Quillen College of Medicine

Center of Excellence in Inflammation, Infectious Disease and Immunity

Dr. Matthew Zahner and Dr. Eric Beaumont collaborate on R15 funded by National Heart, Lung, and Blood Institute

The College of Public Health at East Tennessee State University recently published the following announcement regarding  R15 funding awarded to Drs. Matthew Zahner and Eric Beaumont.

 

ZahnerBeaumont

 

Dr. Matthew Zahner (left) and Dr. Eric Beaumont (right)

 

    “Dr. Matthew Zahner, Assistant Professor in the East Tennessee State University College of Public Health’s Department of Health Sciences, and Dr. Eric Beaumont, Associate Professor in the Quillen College of Medicine’s Department of Biomedical Science received a National Institutes of Health Research Enhancement Award (R15) to study myocardial ischemia.

     Myocardial ischemia occurs when blood flow to the heart is reduced, preventing it from receiving enough oxygen.

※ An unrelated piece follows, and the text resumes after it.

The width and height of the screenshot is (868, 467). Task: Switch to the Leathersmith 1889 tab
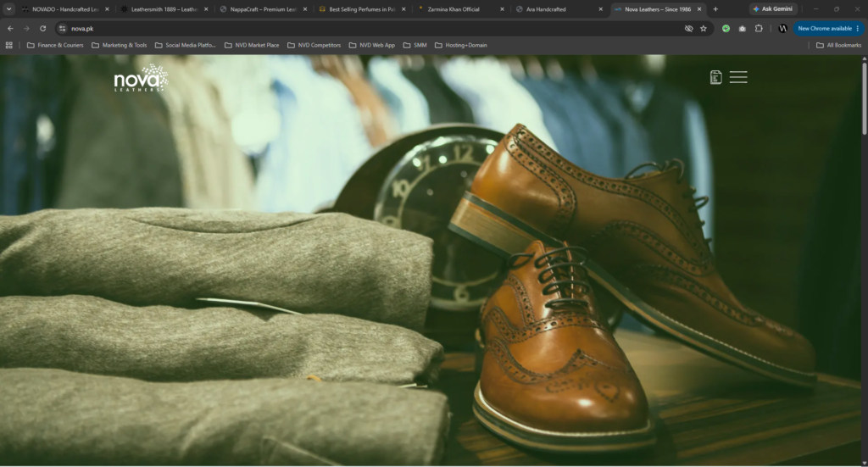[164, 9]
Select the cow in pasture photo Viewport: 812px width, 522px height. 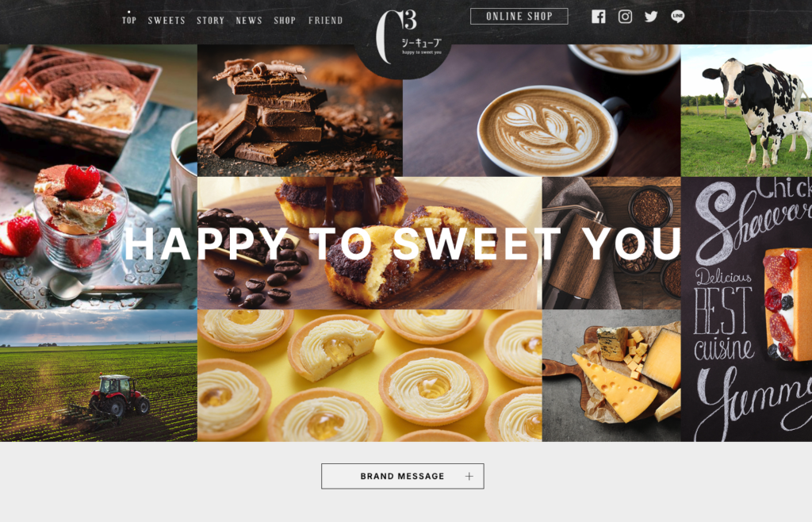(746, 110)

The reduced blood flow is usually the result of a partial or complete blockage of coronary arteries.  It is associated with dangerous cardiovascular reflex, the cardiogenic sympathetic afferent reflex, which is characterized by profound activation of the sympathetic nervous system which increases blood pressure and heart rate.

     Research in Dr. Zahner’s laboratory focuses on how the brain regulates blood pressure and reflex activity of the sympathetic nervous system.  They have previously described the nerve fibers that innervate the heart and areas of the brain involved in the cardiogenic sympathetic afferent reflex.  However, the pathways are complex and more research on the areas of the brain responsible for generating the sympathetic reflex activity in the cardiogenic sympathetic afferent reflex is needed. Collaborative research by Dr. Zahner’s and Dr. Beaumont’s laboratory will provide much-needed information on hypothalamic and brain stem regulation, as well as the neurotransmitters, anatomic subnuclei, and activation characteristics of the central nervous system in the control of blood pressure after myocardial ischemia.

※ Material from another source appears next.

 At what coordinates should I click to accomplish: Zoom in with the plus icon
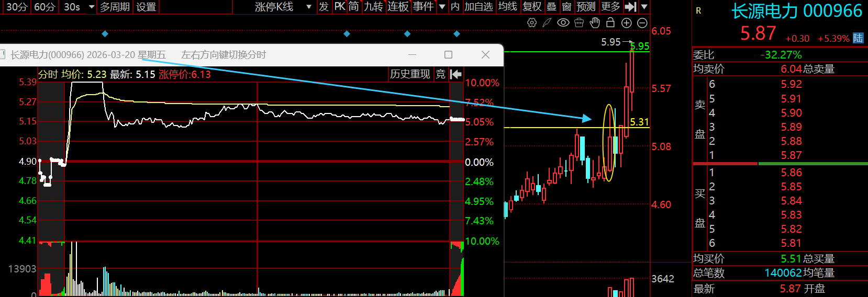627,22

     The goals of the R15 NIH Research Enhancement Award program are to support meritorious work and, at the same time, expose students to research and strengthen the research environment of the host institutions.  In keeping with the ETSU College of Public Health’s commitment to providing undergraduate students the opportunity to engage in meaningful research, students in the Zahner lab are directly involved in assisting or performing experimental surgery, histology, and data collection that lead to scientific presentations, honors theses, and peer-reviewed publications.”

 

     The Center of Excellence in Inflammation, Infectious Disease, and Immunity congratulates these Center members on their new award.

 

Dr. Chuanfu Li has received his fourth NIH RO1 competitive renewal for research exploring mechanisms and treatments for heart attacks

 

     LiCardiovascular disease (CVD) is the number one killer in the United States.  Every year 735,000 American have a heart attack (myocardial ischemic injury).  Within this group, 525,000 are a first heart attack and 210,000 occur in individuals who had a previous heart attack. Reducing the morbidity and mortality associated with heart attacks would benefit millions of Americans. 

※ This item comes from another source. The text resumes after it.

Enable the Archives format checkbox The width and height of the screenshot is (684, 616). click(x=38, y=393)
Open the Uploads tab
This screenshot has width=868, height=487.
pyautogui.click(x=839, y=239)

     The research project, “Role of Toll-Like Receptor Signaling in Cardiac Ischemia,” was initially funded by the National Heart, Lung, and Blood Institute of the National Institutes of Health in 2003 and has successfully been renewed for four funding cycles.  Dr. Li explains, “The long-term goals of our research are to elucidate the mechanisms related to ischemia/reperfusion (I/R) - induced heart tissue injury and to develop effective therapeutic approaches for the prevention and/or treatment of heart attacks.” The research completed during each cycle has revealed new and novel information that furthers our understanding of the mechanisms that play both protective and injurious roles in the event of heart attack.  In the first funding period, Dr. Li and his team demonstrated that Toll Like receptor 4 (TLR4) plays a deleterious role in myocardial ischemic injury, while modulation of TLR2 protects against I/R induced myocardial injury. In the second funding period, the researchers found that PI3K/Akt/mTOR is an important signaling pathway that regulates TLR mediated NF-kB pathway in the ischemic heart. In the third funding period, they established that exosomes carrying microRNAs play an important role in mediating crosstalk between PI3K/Akt/mTOR signaling and TLR/NF-kB pathway during cardiac ischemia/reperfusion. In this newly funded grant period, Dr. Li and fellow researchers will investigate how exosomes regulate crosstalk between endothelial cells and macrophages during myocardial ischemic injury.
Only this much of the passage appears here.